Re: C Channel vs. tube trailers ?'s opinions.
.................The main lesson i learnt was that the zinc galvanize coating acts as a sacrificial anode the same way your anodes do on your boat and motor to reduce corrosion at the frame. He said that over time when you start to spot surface rust near the welds and on the bottom of your crossmembers at the rear most part of your trailer that is starting to get to the time to start thinking of re-galvanizing your trailer before the rust starts to really eat at the steel. He said on average with a well used boat that frequents the salt water, the coating will last about 5 years before the critical areas start to get eaten. It makes total sense as you have to replace sacrificial anodes over a curtain time.

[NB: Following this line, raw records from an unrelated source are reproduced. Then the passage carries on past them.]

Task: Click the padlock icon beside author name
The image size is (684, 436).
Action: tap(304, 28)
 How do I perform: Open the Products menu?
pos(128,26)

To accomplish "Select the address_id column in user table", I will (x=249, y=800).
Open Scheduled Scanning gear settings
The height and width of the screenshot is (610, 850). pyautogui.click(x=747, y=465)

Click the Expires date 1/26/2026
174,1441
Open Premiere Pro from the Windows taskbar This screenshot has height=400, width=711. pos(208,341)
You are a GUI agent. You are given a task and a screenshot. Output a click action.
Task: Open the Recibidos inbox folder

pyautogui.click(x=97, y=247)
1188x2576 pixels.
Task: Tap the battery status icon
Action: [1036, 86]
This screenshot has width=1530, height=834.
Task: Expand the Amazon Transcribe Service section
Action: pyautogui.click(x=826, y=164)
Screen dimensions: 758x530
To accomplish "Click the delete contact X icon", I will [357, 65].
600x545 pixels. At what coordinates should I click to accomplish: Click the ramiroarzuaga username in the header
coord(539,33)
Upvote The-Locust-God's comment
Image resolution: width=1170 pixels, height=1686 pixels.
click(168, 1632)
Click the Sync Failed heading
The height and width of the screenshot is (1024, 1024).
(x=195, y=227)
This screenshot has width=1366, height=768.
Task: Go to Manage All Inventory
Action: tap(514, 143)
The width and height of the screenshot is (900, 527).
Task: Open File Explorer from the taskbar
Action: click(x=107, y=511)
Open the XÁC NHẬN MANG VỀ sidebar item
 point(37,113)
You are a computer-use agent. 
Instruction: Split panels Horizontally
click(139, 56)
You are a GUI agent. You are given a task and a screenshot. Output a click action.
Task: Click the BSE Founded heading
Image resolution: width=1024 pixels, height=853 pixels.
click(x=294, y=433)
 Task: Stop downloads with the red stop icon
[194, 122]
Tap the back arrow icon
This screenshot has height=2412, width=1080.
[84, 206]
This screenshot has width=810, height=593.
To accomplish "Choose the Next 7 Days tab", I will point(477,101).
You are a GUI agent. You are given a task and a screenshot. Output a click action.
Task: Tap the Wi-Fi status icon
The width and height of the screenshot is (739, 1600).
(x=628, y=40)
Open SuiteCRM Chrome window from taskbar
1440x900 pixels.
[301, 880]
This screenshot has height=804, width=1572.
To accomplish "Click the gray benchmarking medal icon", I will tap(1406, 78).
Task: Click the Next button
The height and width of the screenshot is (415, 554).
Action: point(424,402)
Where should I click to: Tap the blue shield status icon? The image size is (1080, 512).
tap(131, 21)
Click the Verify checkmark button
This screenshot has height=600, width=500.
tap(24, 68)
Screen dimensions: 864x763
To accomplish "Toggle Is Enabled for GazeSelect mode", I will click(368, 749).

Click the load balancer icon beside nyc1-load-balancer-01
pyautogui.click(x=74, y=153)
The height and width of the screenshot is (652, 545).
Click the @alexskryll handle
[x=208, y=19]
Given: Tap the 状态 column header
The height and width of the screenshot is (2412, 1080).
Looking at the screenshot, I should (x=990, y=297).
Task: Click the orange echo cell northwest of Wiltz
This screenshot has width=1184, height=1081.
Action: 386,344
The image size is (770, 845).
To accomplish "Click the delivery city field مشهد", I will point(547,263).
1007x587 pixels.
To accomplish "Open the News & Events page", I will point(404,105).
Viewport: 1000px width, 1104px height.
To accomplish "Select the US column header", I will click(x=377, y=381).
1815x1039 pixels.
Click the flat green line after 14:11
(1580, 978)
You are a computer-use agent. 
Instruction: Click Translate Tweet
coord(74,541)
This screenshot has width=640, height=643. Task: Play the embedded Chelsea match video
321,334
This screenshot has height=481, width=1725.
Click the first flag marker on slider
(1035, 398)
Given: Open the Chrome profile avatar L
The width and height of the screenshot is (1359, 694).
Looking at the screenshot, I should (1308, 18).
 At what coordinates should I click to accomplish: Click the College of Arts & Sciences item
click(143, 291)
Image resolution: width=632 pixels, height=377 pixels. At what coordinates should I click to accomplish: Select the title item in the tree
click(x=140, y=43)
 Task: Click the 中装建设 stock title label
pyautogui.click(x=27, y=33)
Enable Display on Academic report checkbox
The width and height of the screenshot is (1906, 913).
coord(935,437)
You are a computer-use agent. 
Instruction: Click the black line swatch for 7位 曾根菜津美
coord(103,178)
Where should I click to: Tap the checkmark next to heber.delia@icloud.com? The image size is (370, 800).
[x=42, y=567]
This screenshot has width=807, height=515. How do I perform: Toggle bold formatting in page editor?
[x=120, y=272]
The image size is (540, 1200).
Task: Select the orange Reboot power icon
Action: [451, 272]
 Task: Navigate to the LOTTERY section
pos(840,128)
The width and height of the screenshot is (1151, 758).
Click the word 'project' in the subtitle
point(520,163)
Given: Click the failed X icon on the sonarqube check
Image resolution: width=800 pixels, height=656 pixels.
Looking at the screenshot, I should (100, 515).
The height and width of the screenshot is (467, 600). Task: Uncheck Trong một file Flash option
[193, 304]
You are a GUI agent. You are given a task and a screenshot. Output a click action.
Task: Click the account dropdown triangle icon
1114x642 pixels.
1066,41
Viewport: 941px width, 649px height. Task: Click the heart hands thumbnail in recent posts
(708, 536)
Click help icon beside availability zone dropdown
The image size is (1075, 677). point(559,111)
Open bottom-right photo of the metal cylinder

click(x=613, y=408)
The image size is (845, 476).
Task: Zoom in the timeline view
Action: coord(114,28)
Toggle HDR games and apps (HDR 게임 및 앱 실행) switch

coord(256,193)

This is a part that most people don't understand, galvanization is a sacrificial coating on a trailer. It wears off with age. Even trailer that just sits in the driveway will lose some of its zinc coating with time.
The main reason for tubular trailers is to save weight, you can build a trailer much lighter to haul the same load with tubing and that trailer will be more rigid.
I would not want any length of tubing that I could not flush out or clean.
Yes, open channel frames seem to hold up better but for one, they are made of heavier gauge metal, and they don't have the closed up areas to hold salt. Even an unrinsed C channel trailer will get rinsed off to some degree when it rains. I for the life of me could never figure out why tubular trailers with curved cross members aren't built with a drain, but then again, when they charge $150+ for a new cross member, I sort of get it.
I have had a few trailers re galvanized but it's usually just not worth the work to strip it down and cart it over to the galvanizing plant. I've done a few smaller trailers that I really liked but only because I had a buddy that worked there at the time.
As far as aluminum, I can't say I'm a fan, aluminum has different stress properties and tends to crack. My first experience with an aluminum trailer wasn't a boat trailer but a flat car trailer. In the span of less than two years I had bolts pulled through, corroded fasteners, broken axle brackets, (torsion axles), and many points where bolt heads had worn loose and cut through the frame. This was on a trailer I used occasionally for a few longer trips. I doubt if it ever saw as much as 10,000 miles before I gave up on it.
The dissimilar metal problem with aluminum and likely hood of salt corrosion would steer me away from an aluminum boat trailer. While the weight savings is attractive for longer tows, the long term problems outweigh the cost difference.
I have mostly Load Rite trailers, and have had only few rusted out cross members, but on older trailers. I don't have any real brand preference, and have no problem with galvanized box tubing so long as it's open ended and can be washed out.
My biggest complaint with any trailer is rusty hardware and rusty fenders. I've yet to see a set of fenders last more than a few years here, whether made of galvanized steel, plastic, or aluminum. The steel rusts out from the bottom edges and bolt holes, plastic gets cooked in the sun and cracks, and aluminum corrodes away from dissimilar metal issues.
I've come to the point where I consider fenders sacrificial items as well, I just buy them by the dozen and replace them every two years, or when the rust and fall off.